[Data supplied start]

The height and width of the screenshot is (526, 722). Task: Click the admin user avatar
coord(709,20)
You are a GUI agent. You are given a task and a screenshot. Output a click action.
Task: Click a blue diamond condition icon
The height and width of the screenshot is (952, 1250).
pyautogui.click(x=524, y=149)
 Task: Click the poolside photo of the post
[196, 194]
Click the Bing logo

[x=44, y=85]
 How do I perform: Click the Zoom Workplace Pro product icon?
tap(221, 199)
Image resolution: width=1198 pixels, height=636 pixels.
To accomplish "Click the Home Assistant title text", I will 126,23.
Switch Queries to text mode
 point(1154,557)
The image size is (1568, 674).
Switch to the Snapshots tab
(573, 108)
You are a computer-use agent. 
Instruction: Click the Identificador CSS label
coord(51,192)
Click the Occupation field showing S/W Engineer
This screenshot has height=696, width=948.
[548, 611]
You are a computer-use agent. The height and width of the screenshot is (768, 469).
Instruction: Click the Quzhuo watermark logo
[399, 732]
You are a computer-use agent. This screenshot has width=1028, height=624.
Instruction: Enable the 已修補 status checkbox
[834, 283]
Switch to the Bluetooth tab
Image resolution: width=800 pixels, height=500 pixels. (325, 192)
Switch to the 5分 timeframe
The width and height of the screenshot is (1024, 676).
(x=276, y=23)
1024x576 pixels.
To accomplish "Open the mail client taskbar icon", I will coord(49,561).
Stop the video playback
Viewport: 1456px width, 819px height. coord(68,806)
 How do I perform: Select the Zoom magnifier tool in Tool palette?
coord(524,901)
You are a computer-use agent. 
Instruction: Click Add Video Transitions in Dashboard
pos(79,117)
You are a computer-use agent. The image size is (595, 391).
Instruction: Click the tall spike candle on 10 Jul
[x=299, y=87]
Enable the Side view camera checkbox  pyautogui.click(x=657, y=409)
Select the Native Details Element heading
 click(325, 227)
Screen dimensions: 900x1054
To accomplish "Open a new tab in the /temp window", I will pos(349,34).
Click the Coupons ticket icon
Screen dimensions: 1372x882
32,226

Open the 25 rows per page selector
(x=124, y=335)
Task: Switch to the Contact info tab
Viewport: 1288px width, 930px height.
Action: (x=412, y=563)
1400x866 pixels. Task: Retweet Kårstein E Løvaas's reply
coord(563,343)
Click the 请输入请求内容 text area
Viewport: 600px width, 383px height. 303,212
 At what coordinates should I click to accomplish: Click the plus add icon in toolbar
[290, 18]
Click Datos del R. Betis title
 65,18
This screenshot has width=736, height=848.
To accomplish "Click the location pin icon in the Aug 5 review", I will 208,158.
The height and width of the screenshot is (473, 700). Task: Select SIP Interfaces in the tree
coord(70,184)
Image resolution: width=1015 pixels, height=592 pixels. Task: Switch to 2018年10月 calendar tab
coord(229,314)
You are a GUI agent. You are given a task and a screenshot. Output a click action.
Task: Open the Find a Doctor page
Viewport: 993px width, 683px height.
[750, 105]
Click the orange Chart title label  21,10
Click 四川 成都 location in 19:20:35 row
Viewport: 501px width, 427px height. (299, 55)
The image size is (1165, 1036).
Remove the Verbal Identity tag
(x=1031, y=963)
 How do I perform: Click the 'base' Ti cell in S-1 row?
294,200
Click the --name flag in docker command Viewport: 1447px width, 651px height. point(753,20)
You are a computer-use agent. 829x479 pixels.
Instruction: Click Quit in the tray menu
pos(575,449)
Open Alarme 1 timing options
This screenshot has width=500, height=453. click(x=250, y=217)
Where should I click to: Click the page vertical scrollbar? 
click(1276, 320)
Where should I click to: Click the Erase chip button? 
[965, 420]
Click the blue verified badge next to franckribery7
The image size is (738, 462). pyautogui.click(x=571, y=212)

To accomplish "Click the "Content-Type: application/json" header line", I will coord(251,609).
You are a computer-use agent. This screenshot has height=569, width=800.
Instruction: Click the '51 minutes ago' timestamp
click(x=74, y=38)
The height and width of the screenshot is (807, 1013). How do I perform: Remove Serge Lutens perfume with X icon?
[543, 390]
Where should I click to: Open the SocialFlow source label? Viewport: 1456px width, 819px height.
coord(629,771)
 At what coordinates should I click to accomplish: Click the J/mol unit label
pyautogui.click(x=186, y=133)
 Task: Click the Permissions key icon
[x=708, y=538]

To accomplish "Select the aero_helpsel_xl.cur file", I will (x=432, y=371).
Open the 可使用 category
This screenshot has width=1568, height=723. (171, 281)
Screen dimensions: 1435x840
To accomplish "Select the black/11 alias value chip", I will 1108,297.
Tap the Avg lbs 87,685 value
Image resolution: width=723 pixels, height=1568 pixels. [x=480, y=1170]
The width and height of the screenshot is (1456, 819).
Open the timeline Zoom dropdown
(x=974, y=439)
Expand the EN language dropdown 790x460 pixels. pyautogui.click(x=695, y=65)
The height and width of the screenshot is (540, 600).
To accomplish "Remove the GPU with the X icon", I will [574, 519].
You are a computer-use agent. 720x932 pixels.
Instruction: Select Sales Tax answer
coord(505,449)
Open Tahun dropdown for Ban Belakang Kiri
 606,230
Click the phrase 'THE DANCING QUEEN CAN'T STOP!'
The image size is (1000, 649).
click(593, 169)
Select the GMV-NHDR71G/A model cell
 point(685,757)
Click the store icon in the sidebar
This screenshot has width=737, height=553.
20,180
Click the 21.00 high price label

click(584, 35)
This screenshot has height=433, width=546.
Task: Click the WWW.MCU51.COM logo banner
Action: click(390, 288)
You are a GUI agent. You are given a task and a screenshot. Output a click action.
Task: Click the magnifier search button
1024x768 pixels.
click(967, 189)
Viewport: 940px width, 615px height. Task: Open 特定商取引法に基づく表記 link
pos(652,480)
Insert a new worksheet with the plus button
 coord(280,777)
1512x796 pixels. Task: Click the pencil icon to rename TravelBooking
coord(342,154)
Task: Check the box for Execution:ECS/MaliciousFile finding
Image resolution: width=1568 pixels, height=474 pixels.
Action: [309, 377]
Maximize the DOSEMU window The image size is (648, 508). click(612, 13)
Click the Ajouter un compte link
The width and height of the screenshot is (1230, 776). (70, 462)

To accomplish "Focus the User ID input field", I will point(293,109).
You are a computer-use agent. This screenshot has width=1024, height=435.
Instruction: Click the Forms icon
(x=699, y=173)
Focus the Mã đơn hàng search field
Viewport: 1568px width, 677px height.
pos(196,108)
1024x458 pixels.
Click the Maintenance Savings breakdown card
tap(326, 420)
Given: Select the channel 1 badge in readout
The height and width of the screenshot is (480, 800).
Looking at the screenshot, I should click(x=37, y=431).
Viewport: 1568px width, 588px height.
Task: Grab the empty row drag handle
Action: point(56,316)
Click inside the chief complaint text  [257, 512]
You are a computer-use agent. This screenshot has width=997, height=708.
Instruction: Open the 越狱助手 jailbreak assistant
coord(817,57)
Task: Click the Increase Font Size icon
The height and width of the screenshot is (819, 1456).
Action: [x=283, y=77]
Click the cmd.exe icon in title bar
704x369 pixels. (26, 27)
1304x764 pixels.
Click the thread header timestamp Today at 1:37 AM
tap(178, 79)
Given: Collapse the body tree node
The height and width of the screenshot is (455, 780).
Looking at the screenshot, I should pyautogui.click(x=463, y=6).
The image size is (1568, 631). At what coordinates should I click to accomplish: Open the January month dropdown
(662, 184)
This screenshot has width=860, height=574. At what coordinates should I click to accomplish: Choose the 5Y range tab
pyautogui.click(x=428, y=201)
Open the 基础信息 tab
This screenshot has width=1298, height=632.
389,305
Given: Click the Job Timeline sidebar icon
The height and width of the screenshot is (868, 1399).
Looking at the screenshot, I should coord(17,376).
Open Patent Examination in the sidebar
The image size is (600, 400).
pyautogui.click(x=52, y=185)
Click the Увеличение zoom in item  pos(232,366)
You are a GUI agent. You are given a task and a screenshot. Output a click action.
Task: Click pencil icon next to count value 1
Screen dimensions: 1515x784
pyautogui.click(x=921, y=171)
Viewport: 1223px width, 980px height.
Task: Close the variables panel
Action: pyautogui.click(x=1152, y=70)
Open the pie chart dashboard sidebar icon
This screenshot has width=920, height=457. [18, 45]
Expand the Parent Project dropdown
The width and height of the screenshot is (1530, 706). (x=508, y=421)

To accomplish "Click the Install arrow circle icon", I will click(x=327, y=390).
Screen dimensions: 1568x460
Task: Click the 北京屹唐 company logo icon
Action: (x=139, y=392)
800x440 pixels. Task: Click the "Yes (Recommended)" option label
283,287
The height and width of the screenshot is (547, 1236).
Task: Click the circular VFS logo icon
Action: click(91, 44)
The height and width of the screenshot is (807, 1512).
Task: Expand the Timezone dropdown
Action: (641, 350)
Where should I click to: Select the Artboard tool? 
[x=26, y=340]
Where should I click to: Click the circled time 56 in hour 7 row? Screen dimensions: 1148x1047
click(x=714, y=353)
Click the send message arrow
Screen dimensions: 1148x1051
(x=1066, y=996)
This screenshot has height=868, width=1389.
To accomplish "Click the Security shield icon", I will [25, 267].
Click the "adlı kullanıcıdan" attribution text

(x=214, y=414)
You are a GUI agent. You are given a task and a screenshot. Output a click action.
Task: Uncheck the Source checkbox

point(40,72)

[Data supplied end]

**Your instructions:**
Rewrite the data from the line containing "Open the pie chart dashboard sidebar icon" through the line containing "Action: (x=139, y=392)" as a JSON list of strings, one string per line, omitting blank lines.

**Solution below:**
[
  "Open the pie chart dashboard sidebar icon",
  "This screenshot has width=920, height=457. [18, 45]",
  "Expand the Parent Project dropdown",
  "The width and height of the screenshot is (1530, 706). (x=508, y=421)",
  "To accomplish \"Click the Install arrow circle icon\", I will click(x=327, y=390).",
  "Screen dimensions: 1568x460",
  "Task: Click the 北京屹唐 company logo icon",
  "Action: (x=139, y=392)"
]